Ludicrous, silly and probably unncecessary warning, but a warning nonetheless: If our band somehow starts playing outside of school concerts and in members' garages, and becomes a proper, money-making band, then I shall have to take these lyrics down. Yes, it is a very silly idea, as the thought of professional recording has not once crossed my head, and the album is purely a little friendly project born out of pre-exam anxiety, but if it should ever happen...

radio dreams )
 
 
feeling:: accomplished
listening to: : untitled me!band - radio dreams
 
 
aeoneater
15 April 2009 @ 18:39
"I'll be back later today to talk about the aforementioned stuff and chat with people for the first time in ages" - my mouth, previous entry. Erm, yeah, obviously I underestimated my tiredness and found myself practically paralysed in bed with books for several days after I said that. It happens. I am actually fully back now, and shall prove it by explaining the title of this entry: it is a line from St Thomas's rather beautiful song "Like the Byrds". It is also an attention-grabbing title.
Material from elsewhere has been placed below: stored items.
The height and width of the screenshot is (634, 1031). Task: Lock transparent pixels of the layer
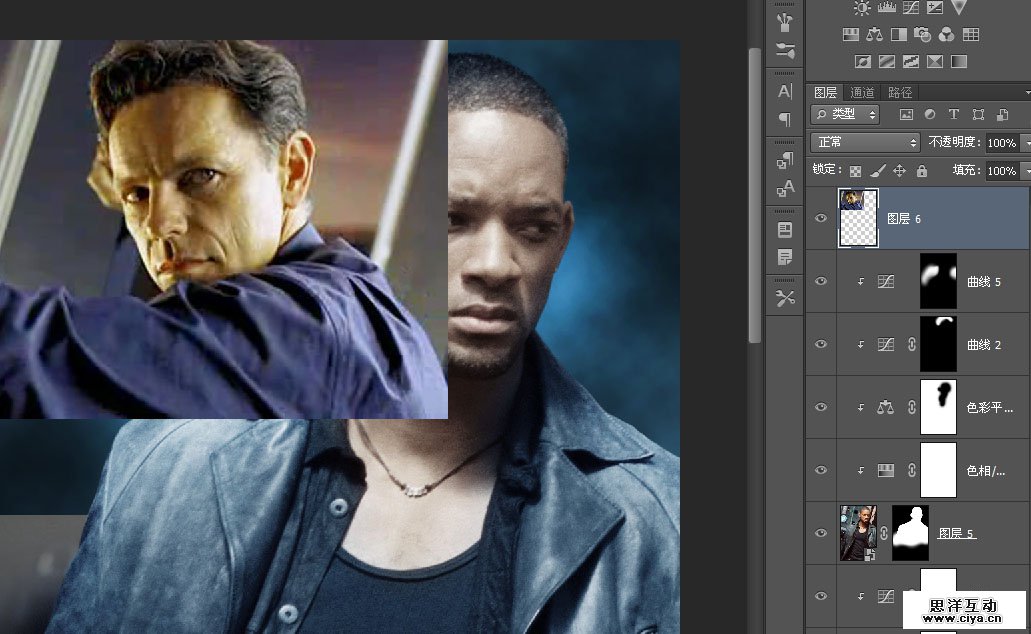tap(855, 171)
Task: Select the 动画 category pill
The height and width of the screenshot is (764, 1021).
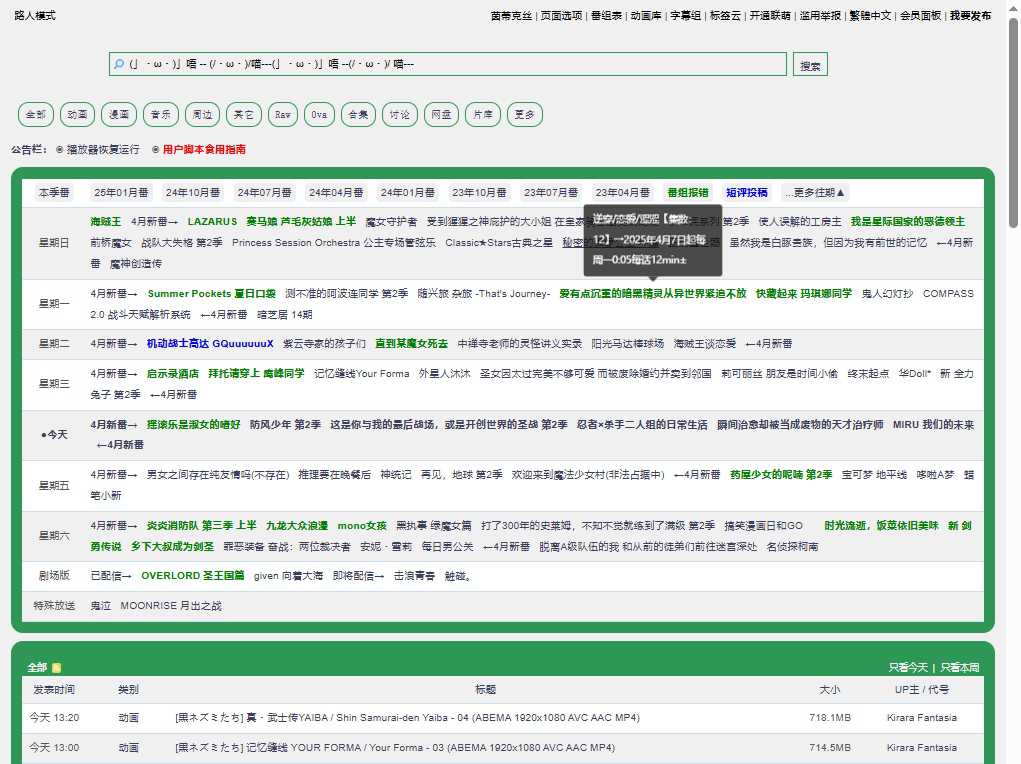Action: pyautogui.click(x=76, y=114)
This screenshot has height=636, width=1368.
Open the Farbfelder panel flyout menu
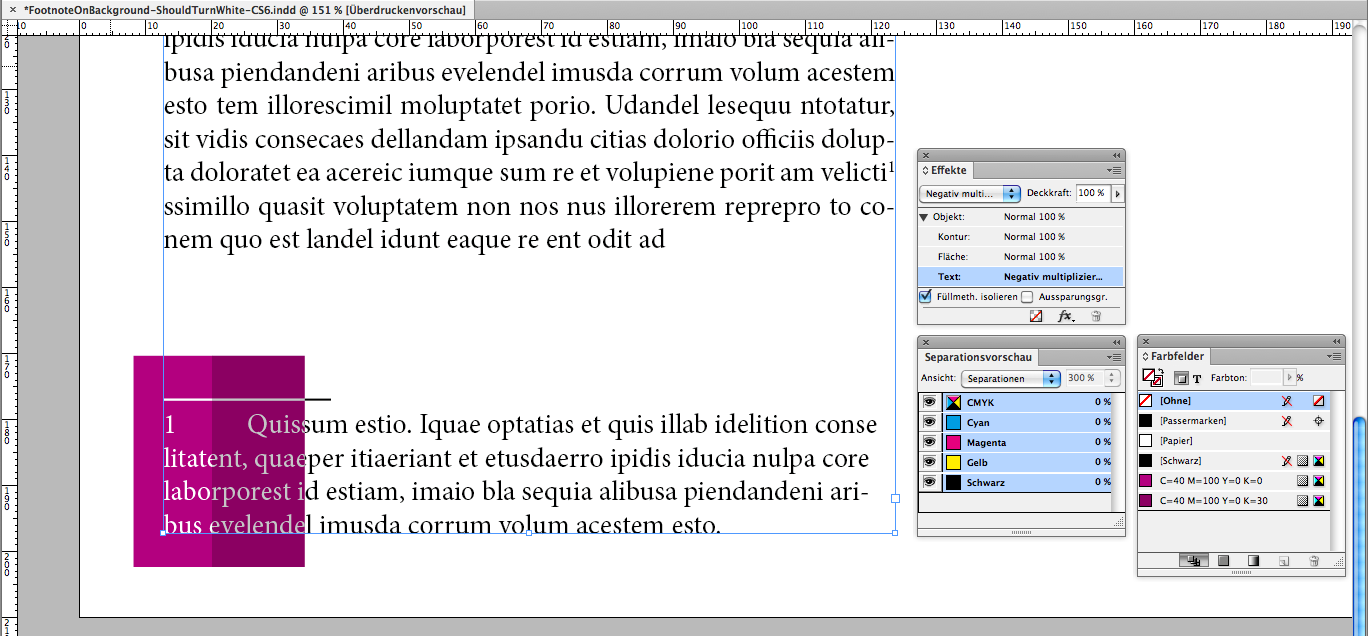coord(1335,355)
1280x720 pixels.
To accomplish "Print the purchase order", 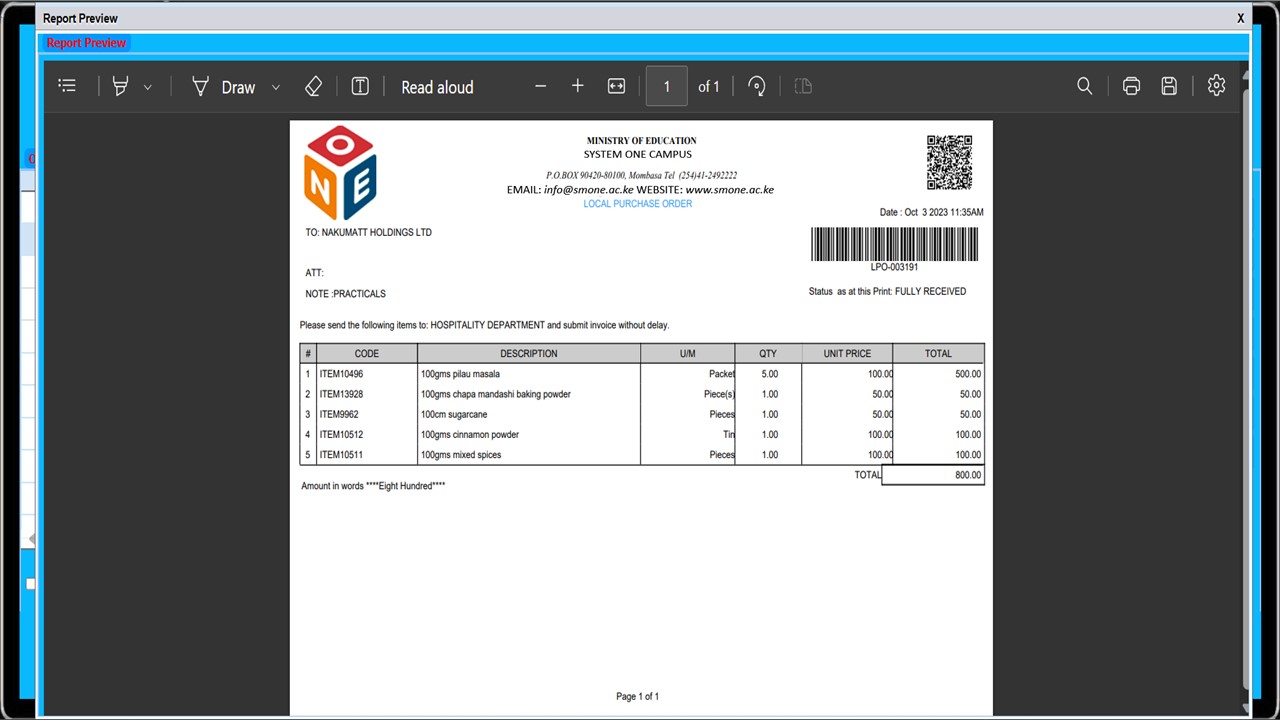I will 1131,86.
And I am a big ol' attention seeker.

Three (four now!) weeks of news. Right, let me start with the "The Purple in the Eye" concert performance. It was absolutely incredible, and I mean that in a wholly enthusiastic, rabid way and not in the trivial way that I have used "incredible" in the past. It was one of the best experiences of my life so far, no doubt about it.
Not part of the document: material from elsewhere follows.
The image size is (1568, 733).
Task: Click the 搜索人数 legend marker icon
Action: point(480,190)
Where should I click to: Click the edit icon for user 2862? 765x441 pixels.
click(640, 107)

Of course, I was worried beforehand, worried sick, as described in rather angsty detail two entries back. The worry proved to be unjustified, as I predicted in the same entry. This was for two main reasons: the first being the fact that my parents and an uncle and many many friends turned up completely unexpectedly an hour before the performance and gave me Useful Moral Support and jumped like sharks onto the row of chairs closest to the stage, and the second being the comment somebody made about the song as I left the hall: "That was a well safe song." Under normal circumstances, I would have been annoyed at that person for using such modern, chavvy, irritating language. Instead, I was grateful and ecstatic that someone liked it and thought it was good. Apart from that remark, I really don't know how the song went down, so I'm treasuring it.
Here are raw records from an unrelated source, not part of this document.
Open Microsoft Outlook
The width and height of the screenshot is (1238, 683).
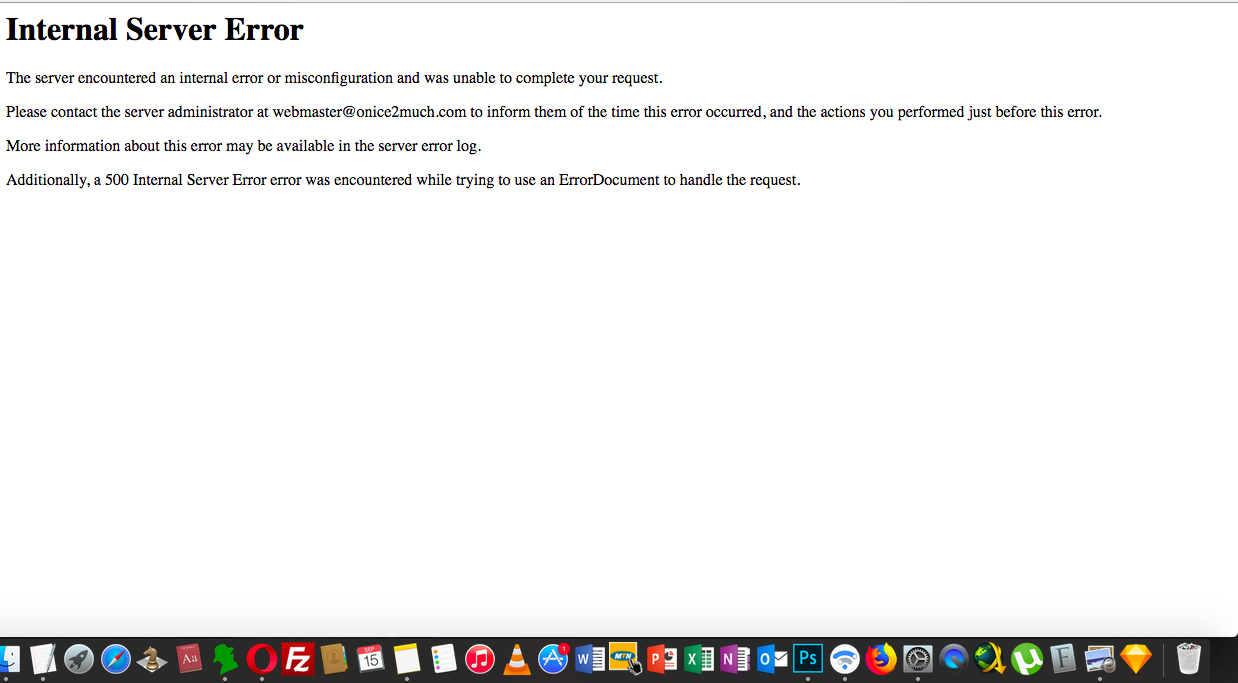772,659
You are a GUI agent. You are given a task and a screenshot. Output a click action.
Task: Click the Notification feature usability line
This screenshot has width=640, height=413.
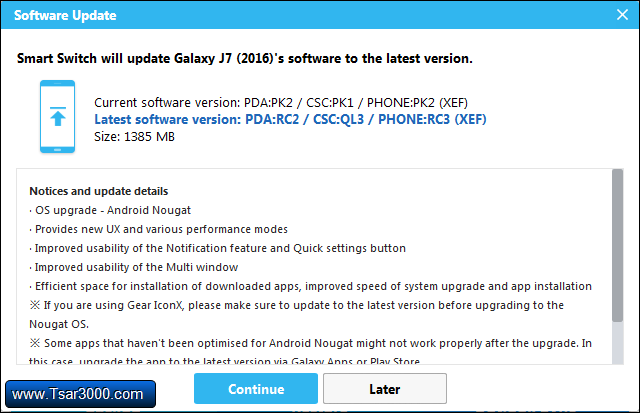[x=217, y=248]
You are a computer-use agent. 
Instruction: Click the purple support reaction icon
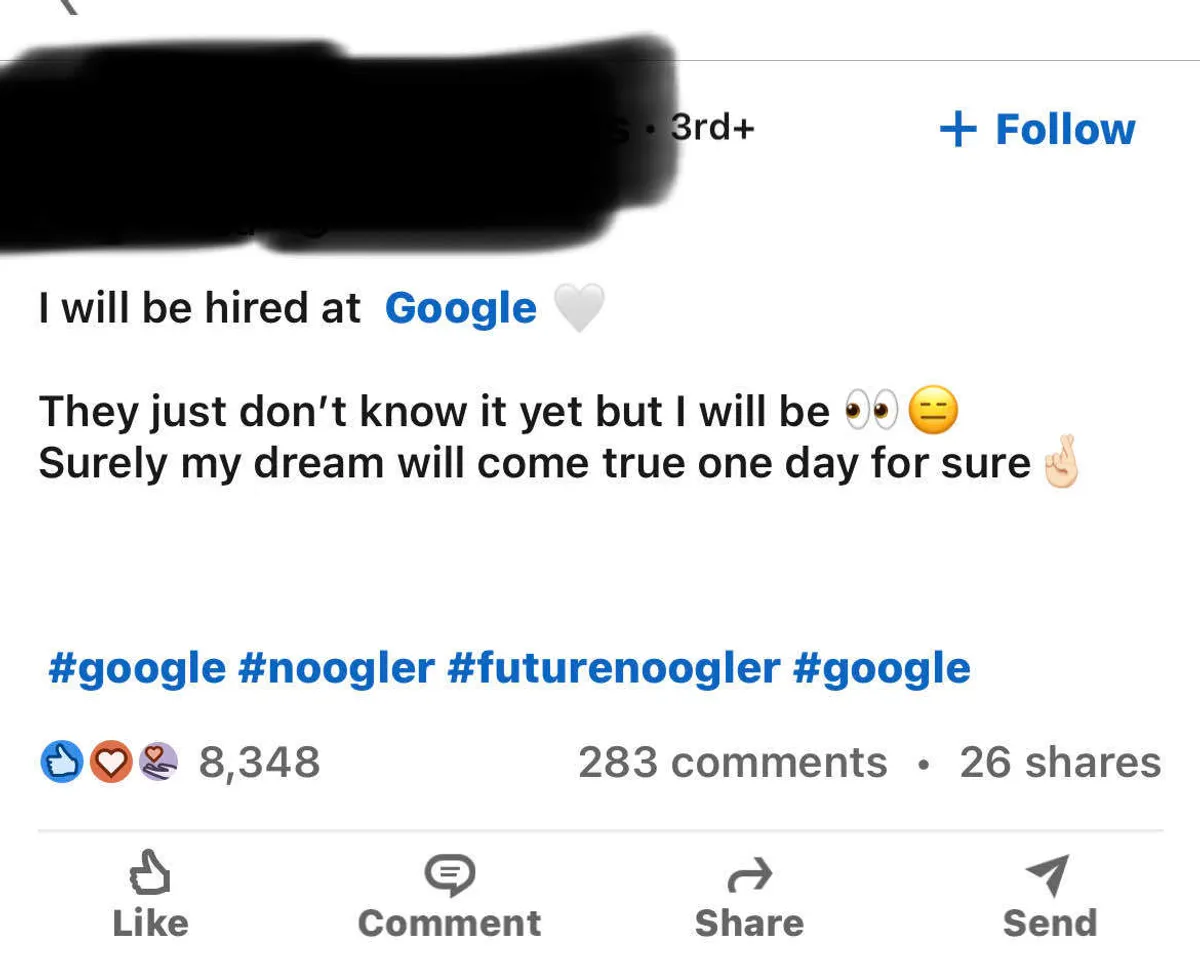tap(156, 763)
Overall - I sang the best I've done in my life, my friends did justice to my work, my family were there, and at least one person liked it. Awesomesauce. I wish someone had taped the performance on something other than a listen-only CD thingy, as it would have been something I'd be pleased to share with everyone on LJ and elsewhere. Oh well. Next time! (Yes, as a band, we're thinking of doing more songs, which is about the most exciting prospect ever.)

In other news: I have come up with another massive project. Yes, another one. (Don't think I can't hear you groan.) It's probably my wackiest yet: it concerns two psychopaths who flee from a sinister mental treatment ward in a tatty old zeppelin and find themselves in a strange and very creepy world of quantum physics and lots of violence. Perfectly sane, of course.

Talking to people will happen when both I and all the people I wish to talk to are online. Hopefully that will be soon. :)
 
 
feeling:: content
listening to: : st thomas - last word
 
 
aeoneater
07 April 2009 @ 09:37
Yes. That may have been a gap in LJ usage - in fact, plain computer usage - for three weeks or so. Give or take. Why? Because, while arriving in France for the very first time since last summer, my suitcase got lost. The baggage reclaim conveyor belt thingy whose proper name I can't recall kept turning and chugging, but just couldn't bring itself to vomit up my bag. And then it stopped. Everyone else had gone, and I was quite frightened, mostly for my computer, but also for all the DVDs and books I had in there. Especially Firefly.

Three weeks on holiday without Firefly without a word processor! It was a nightmare for me, but I got through it. As it turned out, the bag never left England and we had to pick it up when we returned. Tis all over, thank somebody. Well, apart from the internet and writing mess I have to clean up. Priority one: talk to people whom I haven't talked to for three weeks (or more). Priority two: Write three weeks' worth of ideas. Priority three: Sleep. I lost much of it thinking about my baggage. Priority four: update my journal with news of the "The Purple in the Eye" performance that I talked about ages ago.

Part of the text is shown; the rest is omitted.